Data extracts:
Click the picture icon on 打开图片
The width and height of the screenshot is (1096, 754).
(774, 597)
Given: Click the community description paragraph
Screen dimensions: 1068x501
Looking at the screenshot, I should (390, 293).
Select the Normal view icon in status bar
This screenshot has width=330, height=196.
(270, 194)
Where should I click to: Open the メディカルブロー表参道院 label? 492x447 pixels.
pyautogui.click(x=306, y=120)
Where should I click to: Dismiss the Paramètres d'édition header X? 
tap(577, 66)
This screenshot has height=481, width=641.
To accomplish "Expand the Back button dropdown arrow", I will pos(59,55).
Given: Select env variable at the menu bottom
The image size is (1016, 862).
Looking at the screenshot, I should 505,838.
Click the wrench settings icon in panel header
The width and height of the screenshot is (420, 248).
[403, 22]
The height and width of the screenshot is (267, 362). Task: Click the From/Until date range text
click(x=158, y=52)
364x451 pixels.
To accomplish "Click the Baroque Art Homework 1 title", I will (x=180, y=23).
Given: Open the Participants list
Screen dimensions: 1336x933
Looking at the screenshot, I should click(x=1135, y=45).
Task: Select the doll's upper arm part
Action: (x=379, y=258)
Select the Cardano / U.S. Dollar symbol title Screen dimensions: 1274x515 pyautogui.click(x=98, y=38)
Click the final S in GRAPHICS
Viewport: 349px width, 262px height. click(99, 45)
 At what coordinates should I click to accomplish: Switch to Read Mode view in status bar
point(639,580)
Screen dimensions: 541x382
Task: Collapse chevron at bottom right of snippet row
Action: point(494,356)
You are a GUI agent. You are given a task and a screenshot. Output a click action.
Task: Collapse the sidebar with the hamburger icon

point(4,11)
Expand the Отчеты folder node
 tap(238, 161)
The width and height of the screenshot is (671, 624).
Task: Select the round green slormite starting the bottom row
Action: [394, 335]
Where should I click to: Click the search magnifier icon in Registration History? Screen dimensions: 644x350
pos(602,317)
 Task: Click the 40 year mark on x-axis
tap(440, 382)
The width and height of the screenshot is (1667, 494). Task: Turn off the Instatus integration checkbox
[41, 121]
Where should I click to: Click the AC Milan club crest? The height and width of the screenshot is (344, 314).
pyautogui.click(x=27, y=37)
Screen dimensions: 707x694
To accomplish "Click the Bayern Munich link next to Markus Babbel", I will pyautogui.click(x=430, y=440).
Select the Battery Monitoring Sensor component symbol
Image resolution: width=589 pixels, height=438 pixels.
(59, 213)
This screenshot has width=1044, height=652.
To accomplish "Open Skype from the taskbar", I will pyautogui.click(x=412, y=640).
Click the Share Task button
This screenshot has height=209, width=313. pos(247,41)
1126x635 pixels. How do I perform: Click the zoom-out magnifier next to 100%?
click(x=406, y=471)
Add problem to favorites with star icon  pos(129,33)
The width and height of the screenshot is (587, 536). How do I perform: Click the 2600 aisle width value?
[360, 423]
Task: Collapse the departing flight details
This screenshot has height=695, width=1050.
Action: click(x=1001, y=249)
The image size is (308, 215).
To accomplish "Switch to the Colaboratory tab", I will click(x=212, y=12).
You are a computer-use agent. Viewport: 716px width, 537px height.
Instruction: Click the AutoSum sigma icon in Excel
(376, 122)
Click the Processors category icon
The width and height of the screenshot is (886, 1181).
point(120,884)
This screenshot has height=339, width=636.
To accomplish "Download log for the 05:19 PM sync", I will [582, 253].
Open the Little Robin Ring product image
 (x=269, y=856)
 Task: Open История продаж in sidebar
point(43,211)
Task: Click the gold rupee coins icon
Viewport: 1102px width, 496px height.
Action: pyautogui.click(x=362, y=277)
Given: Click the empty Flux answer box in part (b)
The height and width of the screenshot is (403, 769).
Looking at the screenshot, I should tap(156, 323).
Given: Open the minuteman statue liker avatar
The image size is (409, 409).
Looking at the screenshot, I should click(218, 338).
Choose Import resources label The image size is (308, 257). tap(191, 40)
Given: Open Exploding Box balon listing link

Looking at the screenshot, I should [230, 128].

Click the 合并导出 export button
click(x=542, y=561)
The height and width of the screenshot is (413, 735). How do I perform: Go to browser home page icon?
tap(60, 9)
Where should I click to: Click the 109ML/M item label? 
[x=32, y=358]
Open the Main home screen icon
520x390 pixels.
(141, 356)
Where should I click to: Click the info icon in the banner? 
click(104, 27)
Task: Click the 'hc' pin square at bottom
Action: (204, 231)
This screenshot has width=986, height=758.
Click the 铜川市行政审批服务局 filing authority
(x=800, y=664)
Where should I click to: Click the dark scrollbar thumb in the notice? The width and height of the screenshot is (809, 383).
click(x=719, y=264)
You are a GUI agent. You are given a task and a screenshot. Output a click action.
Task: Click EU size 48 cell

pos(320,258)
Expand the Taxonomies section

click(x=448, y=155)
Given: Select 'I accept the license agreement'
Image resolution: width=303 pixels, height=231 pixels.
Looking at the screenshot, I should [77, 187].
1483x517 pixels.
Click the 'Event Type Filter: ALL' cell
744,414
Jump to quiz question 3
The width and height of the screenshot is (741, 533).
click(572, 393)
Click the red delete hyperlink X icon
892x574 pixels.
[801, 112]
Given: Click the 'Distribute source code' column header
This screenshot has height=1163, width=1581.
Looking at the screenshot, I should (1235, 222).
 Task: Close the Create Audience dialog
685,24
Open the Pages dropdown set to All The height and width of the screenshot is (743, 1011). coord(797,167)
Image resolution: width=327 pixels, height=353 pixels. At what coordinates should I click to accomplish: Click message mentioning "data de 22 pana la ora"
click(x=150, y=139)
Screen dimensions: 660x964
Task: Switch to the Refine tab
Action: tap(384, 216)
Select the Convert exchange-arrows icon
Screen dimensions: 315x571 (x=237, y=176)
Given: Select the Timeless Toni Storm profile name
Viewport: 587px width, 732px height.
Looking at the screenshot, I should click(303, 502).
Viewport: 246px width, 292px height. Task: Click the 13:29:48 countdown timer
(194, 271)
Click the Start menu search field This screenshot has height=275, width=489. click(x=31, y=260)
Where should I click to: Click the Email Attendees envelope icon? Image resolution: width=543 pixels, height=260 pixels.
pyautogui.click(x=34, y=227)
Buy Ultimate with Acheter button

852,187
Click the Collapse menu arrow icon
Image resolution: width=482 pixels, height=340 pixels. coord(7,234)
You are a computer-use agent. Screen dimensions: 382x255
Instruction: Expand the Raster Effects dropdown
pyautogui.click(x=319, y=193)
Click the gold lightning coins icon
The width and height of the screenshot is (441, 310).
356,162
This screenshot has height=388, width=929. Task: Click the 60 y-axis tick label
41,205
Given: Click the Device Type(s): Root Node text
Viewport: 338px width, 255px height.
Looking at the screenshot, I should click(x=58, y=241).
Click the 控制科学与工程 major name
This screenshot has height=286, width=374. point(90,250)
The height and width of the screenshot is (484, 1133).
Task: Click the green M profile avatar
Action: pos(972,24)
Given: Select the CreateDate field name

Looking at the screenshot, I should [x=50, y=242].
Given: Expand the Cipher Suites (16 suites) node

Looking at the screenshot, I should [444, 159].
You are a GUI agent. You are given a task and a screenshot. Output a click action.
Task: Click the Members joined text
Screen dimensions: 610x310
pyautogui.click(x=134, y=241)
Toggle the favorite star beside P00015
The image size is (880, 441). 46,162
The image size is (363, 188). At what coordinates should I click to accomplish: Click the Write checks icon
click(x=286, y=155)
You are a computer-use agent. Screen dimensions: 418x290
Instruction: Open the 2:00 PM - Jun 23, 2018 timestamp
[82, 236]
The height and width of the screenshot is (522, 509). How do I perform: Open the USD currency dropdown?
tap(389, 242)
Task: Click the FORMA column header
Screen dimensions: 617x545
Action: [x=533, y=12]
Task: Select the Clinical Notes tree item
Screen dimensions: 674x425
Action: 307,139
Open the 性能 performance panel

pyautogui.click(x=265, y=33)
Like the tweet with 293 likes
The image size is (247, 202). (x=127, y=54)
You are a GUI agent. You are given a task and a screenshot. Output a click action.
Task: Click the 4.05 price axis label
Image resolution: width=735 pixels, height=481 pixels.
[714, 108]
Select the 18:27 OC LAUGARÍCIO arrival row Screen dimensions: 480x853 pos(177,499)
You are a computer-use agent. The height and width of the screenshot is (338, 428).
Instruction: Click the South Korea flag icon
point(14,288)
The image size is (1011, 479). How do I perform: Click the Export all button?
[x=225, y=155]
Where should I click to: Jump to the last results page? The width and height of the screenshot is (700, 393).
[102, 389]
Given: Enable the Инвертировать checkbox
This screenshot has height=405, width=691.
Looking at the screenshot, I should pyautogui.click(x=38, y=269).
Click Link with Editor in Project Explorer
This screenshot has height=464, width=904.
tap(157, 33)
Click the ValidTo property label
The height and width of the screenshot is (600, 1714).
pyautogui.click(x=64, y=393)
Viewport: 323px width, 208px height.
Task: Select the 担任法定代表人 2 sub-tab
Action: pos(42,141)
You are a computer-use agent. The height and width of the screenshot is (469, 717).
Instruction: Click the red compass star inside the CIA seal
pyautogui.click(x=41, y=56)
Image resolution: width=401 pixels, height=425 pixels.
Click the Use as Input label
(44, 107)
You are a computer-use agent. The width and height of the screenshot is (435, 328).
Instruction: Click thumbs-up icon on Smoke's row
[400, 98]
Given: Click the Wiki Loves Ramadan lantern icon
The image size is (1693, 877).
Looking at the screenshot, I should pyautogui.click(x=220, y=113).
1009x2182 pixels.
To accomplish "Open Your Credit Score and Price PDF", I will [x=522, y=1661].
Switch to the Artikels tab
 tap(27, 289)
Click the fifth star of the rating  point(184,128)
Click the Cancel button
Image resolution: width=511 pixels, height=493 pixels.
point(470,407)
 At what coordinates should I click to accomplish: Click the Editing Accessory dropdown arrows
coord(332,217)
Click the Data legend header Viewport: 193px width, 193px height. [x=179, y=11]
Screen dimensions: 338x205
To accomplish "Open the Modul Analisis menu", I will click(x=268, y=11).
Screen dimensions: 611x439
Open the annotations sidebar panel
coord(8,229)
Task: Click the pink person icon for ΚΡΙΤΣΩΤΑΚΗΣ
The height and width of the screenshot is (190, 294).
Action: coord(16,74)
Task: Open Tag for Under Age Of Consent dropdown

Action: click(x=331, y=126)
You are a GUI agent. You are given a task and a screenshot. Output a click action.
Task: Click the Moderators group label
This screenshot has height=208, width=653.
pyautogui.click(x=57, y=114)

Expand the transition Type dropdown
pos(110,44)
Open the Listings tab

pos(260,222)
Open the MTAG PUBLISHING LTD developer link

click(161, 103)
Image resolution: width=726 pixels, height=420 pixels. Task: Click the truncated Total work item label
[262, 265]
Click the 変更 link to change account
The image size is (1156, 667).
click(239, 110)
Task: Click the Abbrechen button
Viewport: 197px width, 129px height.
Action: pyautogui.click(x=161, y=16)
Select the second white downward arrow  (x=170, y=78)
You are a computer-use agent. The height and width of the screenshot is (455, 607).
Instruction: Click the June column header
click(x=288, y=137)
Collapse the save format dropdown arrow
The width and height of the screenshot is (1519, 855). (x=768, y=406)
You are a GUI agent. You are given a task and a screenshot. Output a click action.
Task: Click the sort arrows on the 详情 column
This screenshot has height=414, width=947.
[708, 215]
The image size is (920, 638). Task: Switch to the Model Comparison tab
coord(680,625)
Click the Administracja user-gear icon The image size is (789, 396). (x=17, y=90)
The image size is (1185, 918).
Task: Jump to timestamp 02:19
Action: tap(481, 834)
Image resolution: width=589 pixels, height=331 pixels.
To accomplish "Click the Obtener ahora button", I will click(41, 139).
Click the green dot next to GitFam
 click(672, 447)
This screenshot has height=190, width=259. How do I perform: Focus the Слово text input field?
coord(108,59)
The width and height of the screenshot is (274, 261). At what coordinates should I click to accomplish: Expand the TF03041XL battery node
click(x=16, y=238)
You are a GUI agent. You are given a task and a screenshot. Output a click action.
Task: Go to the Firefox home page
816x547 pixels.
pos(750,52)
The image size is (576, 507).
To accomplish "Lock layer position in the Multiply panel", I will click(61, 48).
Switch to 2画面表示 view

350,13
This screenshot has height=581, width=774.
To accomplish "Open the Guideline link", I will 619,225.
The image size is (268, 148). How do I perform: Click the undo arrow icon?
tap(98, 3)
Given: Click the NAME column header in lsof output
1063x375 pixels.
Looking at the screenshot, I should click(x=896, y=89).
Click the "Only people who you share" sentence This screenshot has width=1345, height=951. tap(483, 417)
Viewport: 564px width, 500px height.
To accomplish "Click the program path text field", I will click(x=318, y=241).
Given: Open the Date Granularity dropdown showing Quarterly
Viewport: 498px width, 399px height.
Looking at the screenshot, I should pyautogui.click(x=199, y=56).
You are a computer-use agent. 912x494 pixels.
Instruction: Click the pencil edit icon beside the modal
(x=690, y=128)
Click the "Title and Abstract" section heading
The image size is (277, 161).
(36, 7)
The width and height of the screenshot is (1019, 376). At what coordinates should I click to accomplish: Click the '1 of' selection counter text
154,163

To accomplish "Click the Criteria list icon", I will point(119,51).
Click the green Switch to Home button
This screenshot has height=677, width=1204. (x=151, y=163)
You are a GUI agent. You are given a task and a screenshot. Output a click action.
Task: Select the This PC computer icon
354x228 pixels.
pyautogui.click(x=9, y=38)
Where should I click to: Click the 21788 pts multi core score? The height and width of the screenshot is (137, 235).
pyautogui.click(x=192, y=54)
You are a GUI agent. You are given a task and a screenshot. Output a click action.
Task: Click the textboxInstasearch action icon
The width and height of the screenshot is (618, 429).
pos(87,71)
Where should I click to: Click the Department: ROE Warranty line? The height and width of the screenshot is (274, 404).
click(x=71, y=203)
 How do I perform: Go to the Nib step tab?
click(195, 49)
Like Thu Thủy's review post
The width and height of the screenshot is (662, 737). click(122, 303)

What is required:
In how many lines of the data does the string "symbol" appear? Only the number should be given.

Exercise output:
2